Pushing away the questions that seemed to hammer relentlessly at her skull (who’s doing this to me, and why?) in favor of her immediate survival, she quickly scanned the information. If she took too long, the clock on her computer’s toolbar would flicker and become a ten second countdown. She had not yet seen what happened when that clock reached zero and had no plans to.

At last she found the beautiful nugget of info she was looking for, slammed the book closed, and with an inaudible whisper of “suck on it” to the tormentors watching from the corners, she began to type.


The_Final_Solution: Hey, look man, I don’t know who you a

Pimplaya4Real: Shut da fuck up, dawg.

The_Final_Solution: re, but you need to tell someone that there’s been a mistake. I didn’t do anything wrong. Can you tell me what’s g

Pimplaya4Real: Yo, read da book, fool.

The_Final_Solution: oing on here? What book?

Pimplaya4Real: Dumb shit. In da desk.

The_Final_Solution: I found it. What is all this?

Pimplaya4Real: You racist ass bout to fine out lolol.

The red light flashed.


Gareth flinched at the sound of the klaxon and instinctively looked at the light panel on the wall to his right. He knew what it meant. Everyone did. That it happened at least three or four times a day didn’t make one immune to its implications. Someone had gotten a red light, which meant that someone would not be heard from again. What happened to them once that red light flared was anyone’s guess. Gareth certainly had no idea.

Nor did he have any intention of sticking around to find out.

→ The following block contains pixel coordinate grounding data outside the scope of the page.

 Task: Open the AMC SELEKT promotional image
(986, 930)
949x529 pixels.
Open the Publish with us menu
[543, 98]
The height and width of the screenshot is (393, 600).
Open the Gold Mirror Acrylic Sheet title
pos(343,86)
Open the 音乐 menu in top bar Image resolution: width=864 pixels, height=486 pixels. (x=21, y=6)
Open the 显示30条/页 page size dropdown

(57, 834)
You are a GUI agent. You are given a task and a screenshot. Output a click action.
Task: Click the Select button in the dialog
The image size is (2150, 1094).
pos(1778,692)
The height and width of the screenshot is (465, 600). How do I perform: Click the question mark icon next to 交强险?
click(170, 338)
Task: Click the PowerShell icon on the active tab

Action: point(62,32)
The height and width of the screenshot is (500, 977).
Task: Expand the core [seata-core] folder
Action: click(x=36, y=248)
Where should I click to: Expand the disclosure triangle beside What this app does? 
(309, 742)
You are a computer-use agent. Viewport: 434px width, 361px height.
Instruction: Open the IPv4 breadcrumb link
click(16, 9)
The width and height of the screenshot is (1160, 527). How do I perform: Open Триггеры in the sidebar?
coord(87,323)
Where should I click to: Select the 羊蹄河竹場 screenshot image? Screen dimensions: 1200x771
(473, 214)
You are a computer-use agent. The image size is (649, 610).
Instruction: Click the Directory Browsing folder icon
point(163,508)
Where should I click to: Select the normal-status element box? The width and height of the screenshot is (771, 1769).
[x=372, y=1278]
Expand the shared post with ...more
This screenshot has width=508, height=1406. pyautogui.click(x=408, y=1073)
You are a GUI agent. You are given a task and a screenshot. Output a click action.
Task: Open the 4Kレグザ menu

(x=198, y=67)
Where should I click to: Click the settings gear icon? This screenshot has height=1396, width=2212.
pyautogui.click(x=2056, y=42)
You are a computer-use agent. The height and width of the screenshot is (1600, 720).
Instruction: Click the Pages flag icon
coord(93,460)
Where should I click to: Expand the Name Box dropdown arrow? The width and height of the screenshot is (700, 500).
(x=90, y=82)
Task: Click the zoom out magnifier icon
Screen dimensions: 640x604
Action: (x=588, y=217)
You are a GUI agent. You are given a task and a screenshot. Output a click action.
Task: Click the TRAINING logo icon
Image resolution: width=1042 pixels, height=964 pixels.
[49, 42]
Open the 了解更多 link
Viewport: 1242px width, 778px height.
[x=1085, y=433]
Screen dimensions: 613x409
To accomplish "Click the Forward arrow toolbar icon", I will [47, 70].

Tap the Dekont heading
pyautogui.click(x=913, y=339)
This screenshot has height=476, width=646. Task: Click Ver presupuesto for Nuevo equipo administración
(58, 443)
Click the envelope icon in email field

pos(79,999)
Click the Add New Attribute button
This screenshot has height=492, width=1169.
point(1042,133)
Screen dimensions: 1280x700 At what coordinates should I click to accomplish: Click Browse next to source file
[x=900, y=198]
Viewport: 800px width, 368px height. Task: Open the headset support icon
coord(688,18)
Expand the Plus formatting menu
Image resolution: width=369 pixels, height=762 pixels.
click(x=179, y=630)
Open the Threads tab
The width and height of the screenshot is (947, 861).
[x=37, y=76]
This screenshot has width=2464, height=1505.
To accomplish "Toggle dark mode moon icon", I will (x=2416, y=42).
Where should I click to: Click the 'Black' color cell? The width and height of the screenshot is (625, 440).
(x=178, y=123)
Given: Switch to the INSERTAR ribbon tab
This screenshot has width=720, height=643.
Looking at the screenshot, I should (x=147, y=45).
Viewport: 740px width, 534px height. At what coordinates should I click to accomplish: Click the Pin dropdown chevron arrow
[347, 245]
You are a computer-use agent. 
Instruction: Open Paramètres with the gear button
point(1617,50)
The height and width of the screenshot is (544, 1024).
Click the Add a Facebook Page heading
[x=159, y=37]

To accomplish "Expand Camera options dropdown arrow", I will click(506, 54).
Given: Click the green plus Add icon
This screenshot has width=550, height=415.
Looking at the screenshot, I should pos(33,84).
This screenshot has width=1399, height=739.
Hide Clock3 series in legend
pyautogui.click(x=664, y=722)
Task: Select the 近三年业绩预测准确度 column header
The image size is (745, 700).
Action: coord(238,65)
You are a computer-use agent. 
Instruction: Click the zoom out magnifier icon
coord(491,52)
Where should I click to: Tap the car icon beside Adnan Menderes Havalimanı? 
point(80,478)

Which was a fine and noble resolution until it came time to answer the obvious question: How, exactly, do you intend to be elsewhere? Thus far, the only conceivable method of egress he could determine was the simplest one: the door. The rest of the cell seemed pretty impenetrable, and the door was hardly any better. It did, however, have a small rectangular hatch at about head height, through which food was delivered while he slept (or lately, pretended to). It wasn’t very big — about the size of a shoebox — but if he timed it properly, perhaps he could make a grab for the hands of his jailor and force him or her to let him out. He could use the small metal handle on his side to slam the hatch shut on his captor’s hand. It would take impeccable luck and even better timing, but Gareth had accomplished better results from worse odds more than once before. He was a survivor.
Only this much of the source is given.